En su lugar, se dirigió a su armario, tomó una camisa negra de traje y se la puso por la cabeza, como si quisiera distraerse de su mirada burlona.
Finalmente, mientras ajustaba el dobladillo de la camisa, se volvió hacia ella.
—Solo necesitaba…
calmarme —dijo, con voz baja pero firme.
Lilith arqueó una ceja, claramente divertida.
—¿Calmarte?
—repitió, inclinando la cabeza—.
¿De qué?
¿De ver a Rose y a mí en su habitación?
La mirada de Sebastián se oscureció, y por un momento, no respondió.

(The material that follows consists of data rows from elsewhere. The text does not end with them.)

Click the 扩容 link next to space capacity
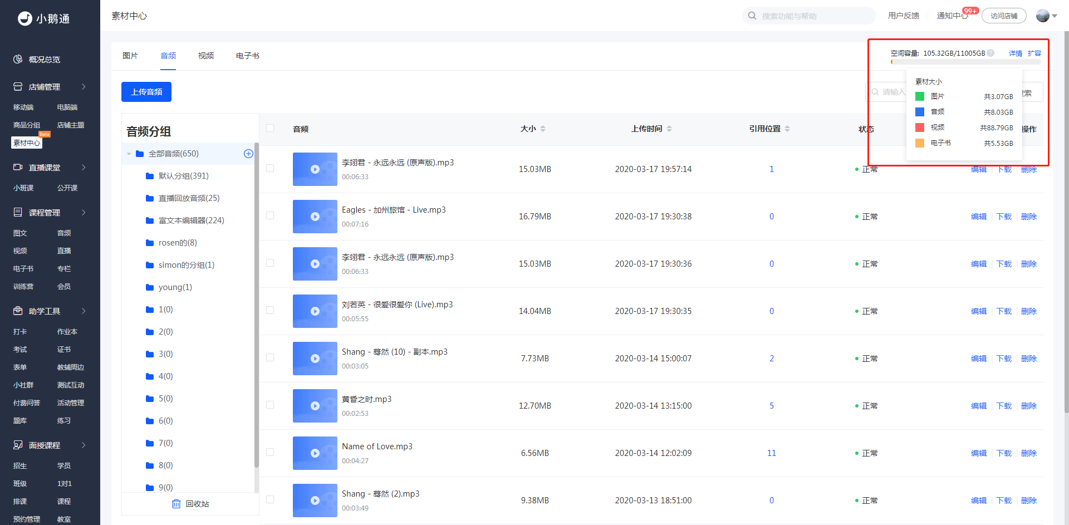Viewport: 1069px width, 525px height. tap(1034, 53)
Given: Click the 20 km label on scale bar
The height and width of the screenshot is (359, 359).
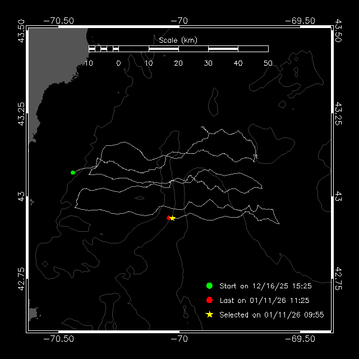Looking at the screenshot, I should (178, 63).
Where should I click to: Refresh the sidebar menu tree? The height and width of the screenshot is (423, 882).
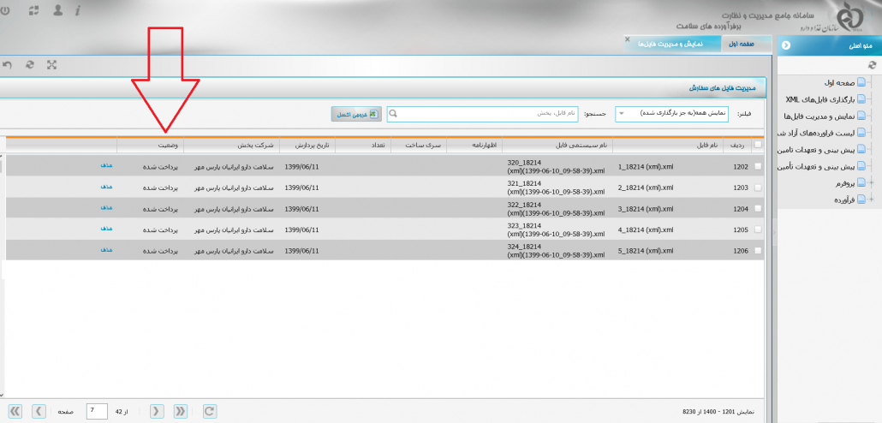tap(872, 64)
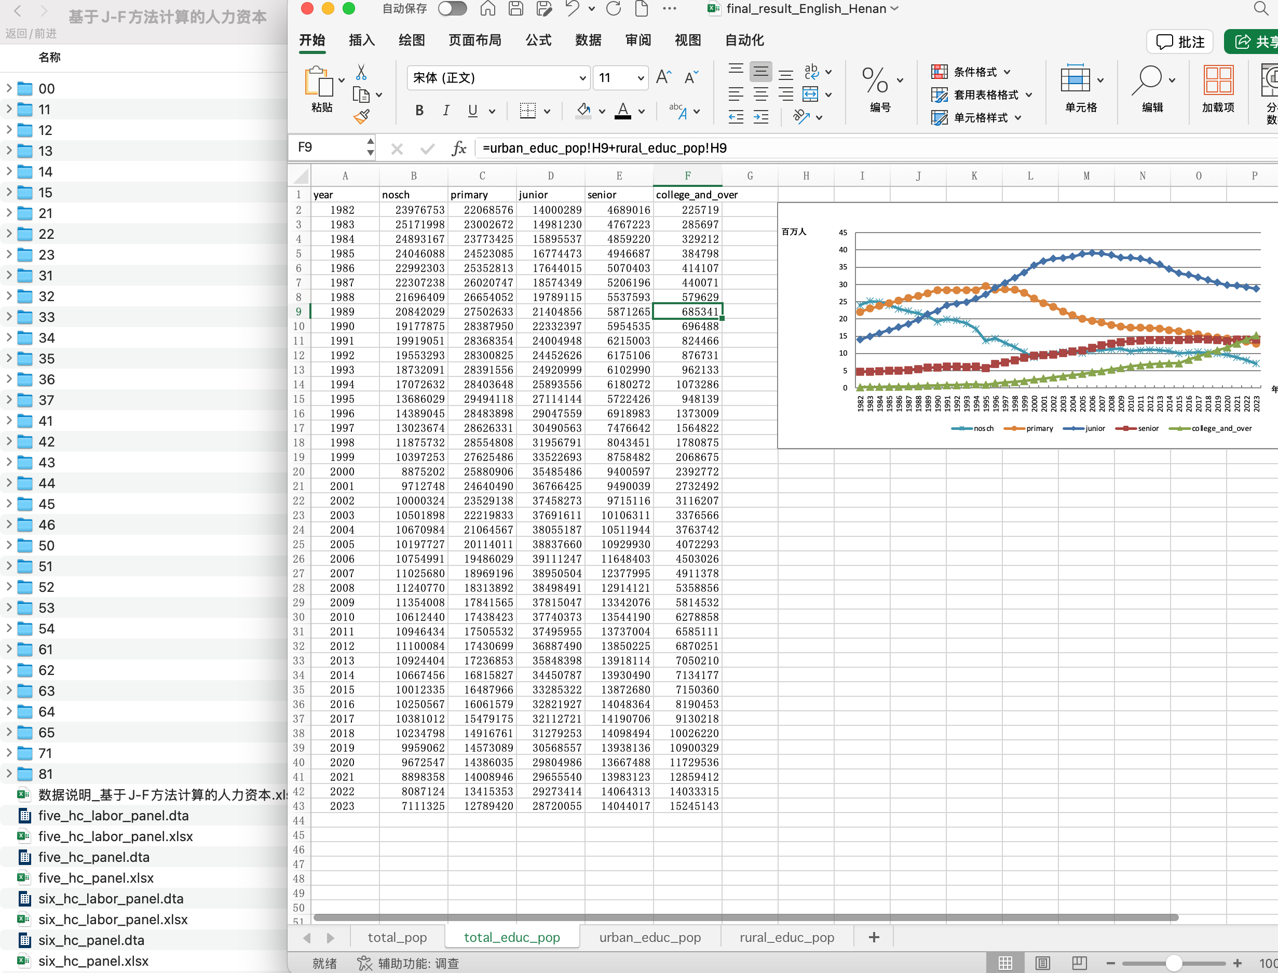Open the 公式 ribbon tab
1278x973 pixels.
pyautogui.click(x=538, y=40)
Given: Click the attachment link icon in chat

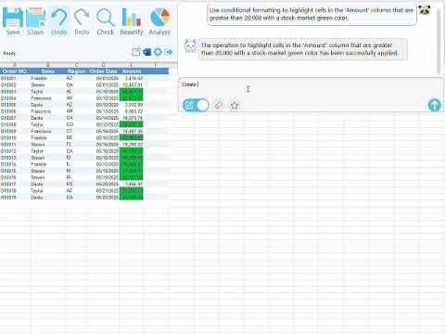Looking at the screenshot, I should coord(218,106).
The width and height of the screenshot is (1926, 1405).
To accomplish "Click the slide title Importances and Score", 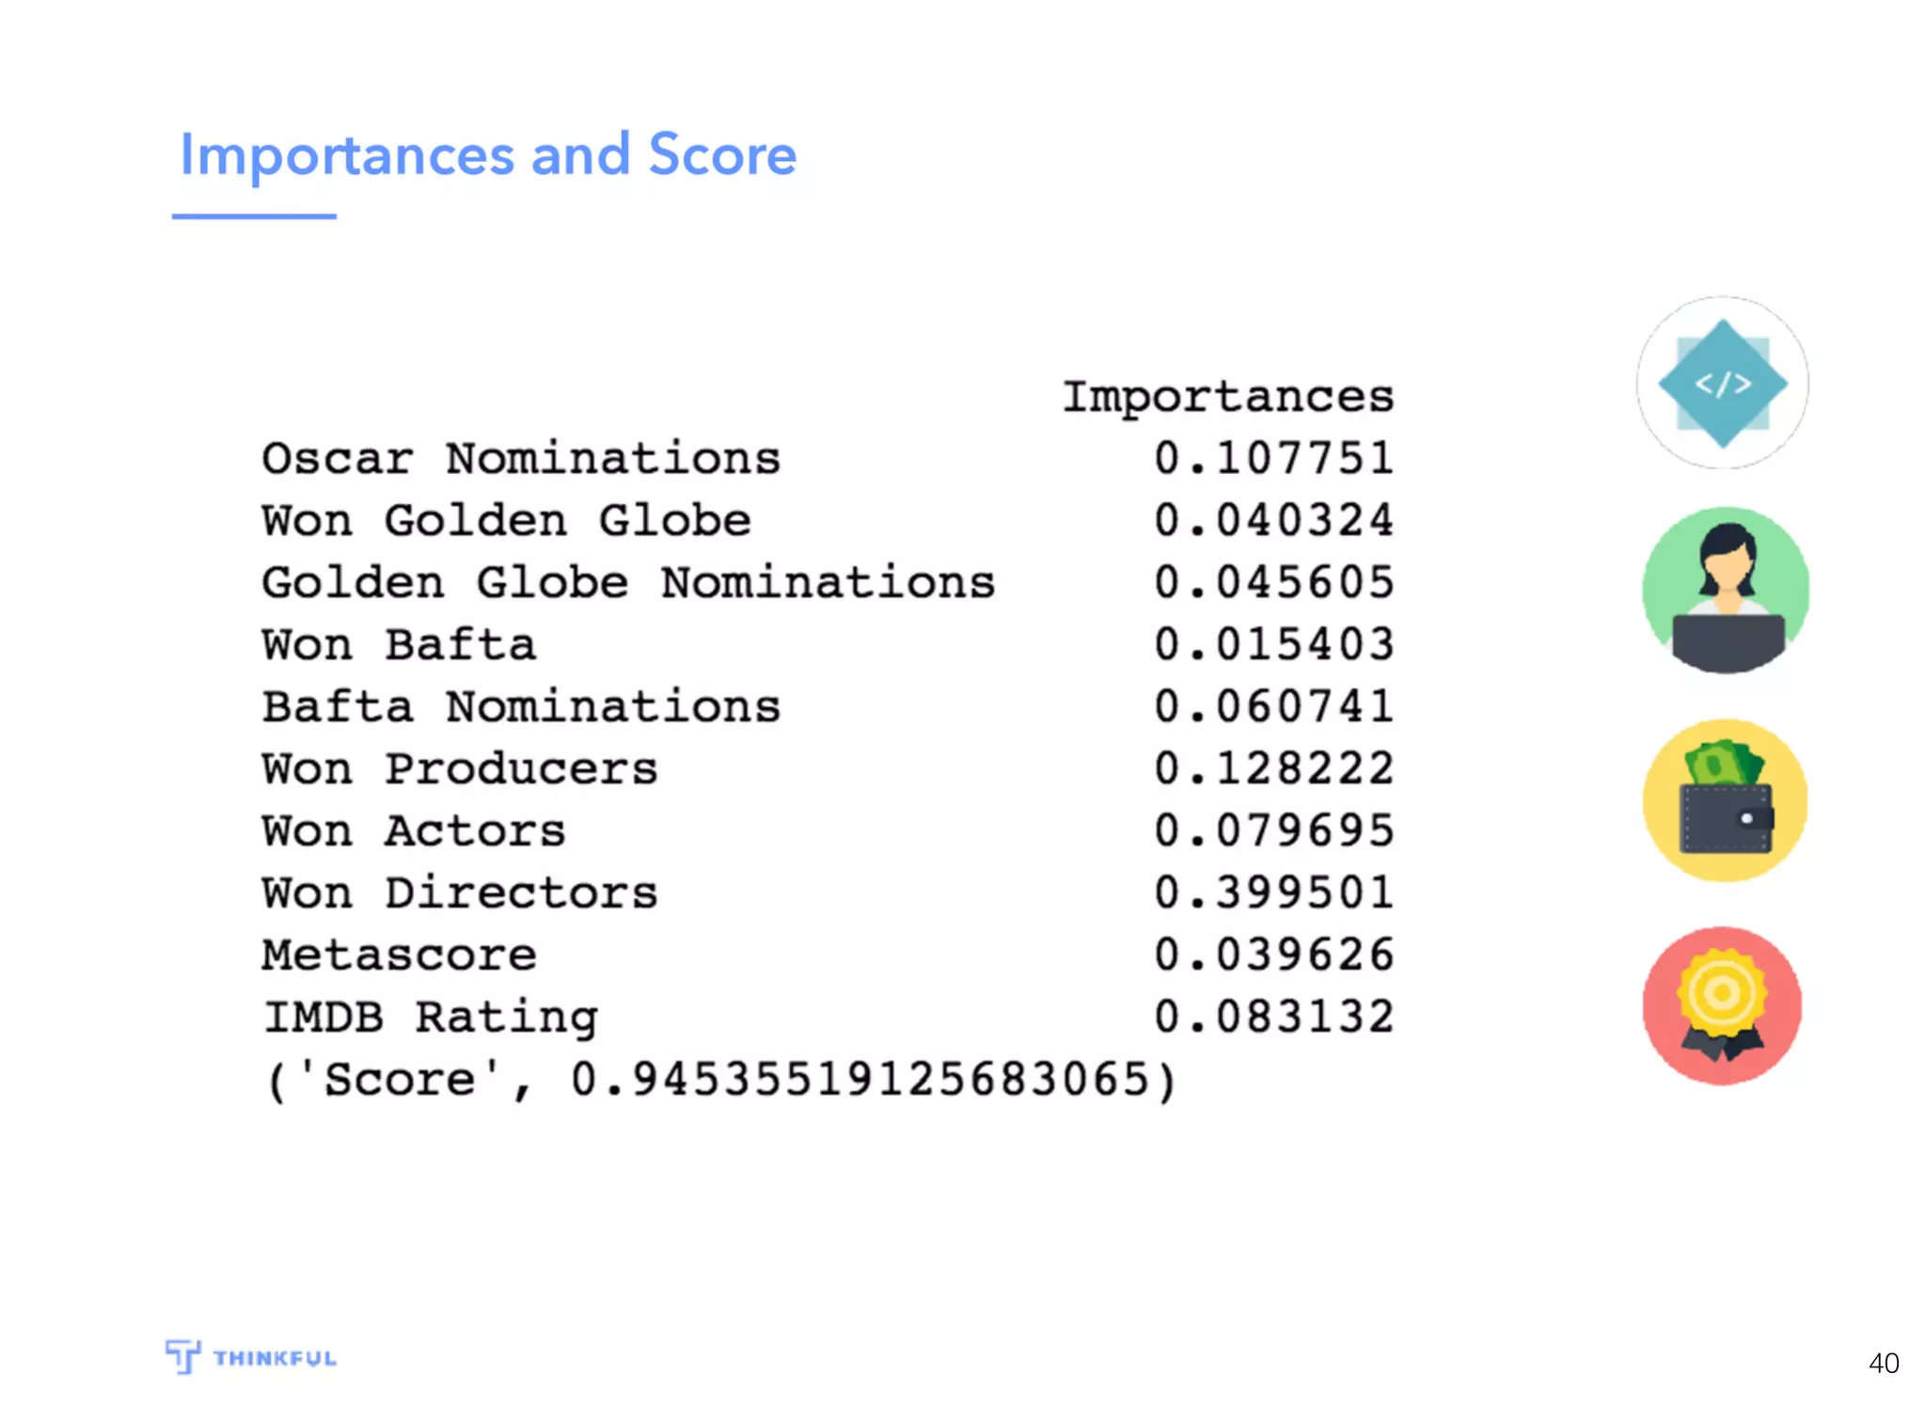I will click(x=488, y=154).
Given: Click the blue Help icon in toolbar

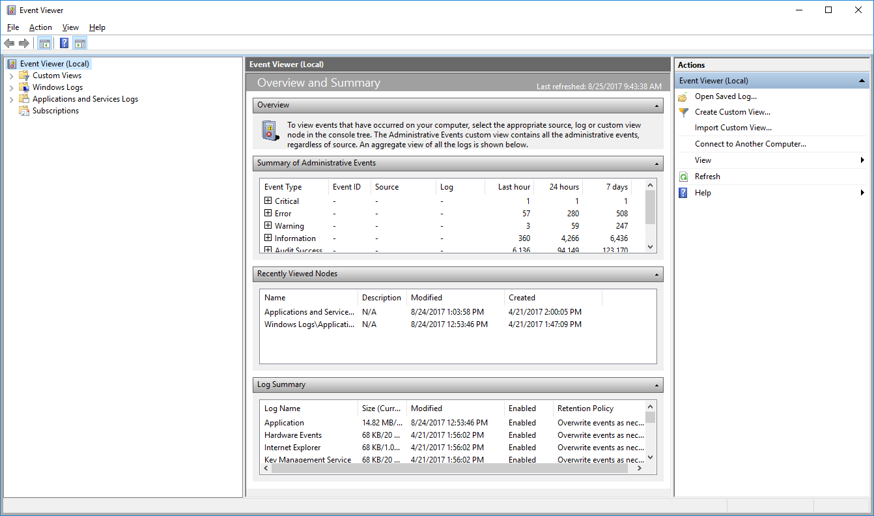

En cambio, caminó hacia la cama, parándose frente a ella e inclinándose ligeramente, su rostro lo suficientemente cerca como para que ella pudiera ver la tormenta que se gestaba en sus ojos.
—No tientes tu suerte, Lili —murmuró, su voz tornándose peligrosamente baja.
¿Pero Lilith?
Ella solo sonrió.
Esto era divertido.
Al ver la sonrisa divertida que tiraba de sus labios, Sebastián puso los ojos en blanco y caminó hacia su armario.
Sacó un par de pantalones de traje con facilidad practicada.
—Cúbrete los ojos —dijo, con tono tranquilo pero firme, sin mirar atrás hacia ella.
Lilith, recostada cómodamente en su cama, inclinó la cabeza con una sonrisa traviesa.
—¿Por qué debería?
Podría disfrutar de la vista —bromeó, con voz ligera pero juguetona.
Sebastián hizo una pausa por un breve momento, sus labios temblando ligeramente.
Sin decir una palabra más, hizo lo impensable: dejó caer la toalla.
La sonrisa juguetona de Lilith desapareció al instante, reemplazada por un fuerte jadeo mientras sus mejillas se tornaban carmesí.
—¡Muñeco humano!
—exclamó, girando rápidamente la cabeza, cubriéndose el rostro con la mano.
Detrás de ella, Sebastián se giró, sus ojos oscuros brillando con diversión al ver su reacción nerviosa.
Una lenta sonrisa curvó sus labios.
—Te lo dije, nena —dijo suavemente, su voz llevando un tono burlón mientras se ponía los pantalones del traje con confianza sin esfuerzo.
Lilith mantuvo su mirada firmemente en la pared, murmurando algo entre dientes sobre muñecos humanos desvergonzados.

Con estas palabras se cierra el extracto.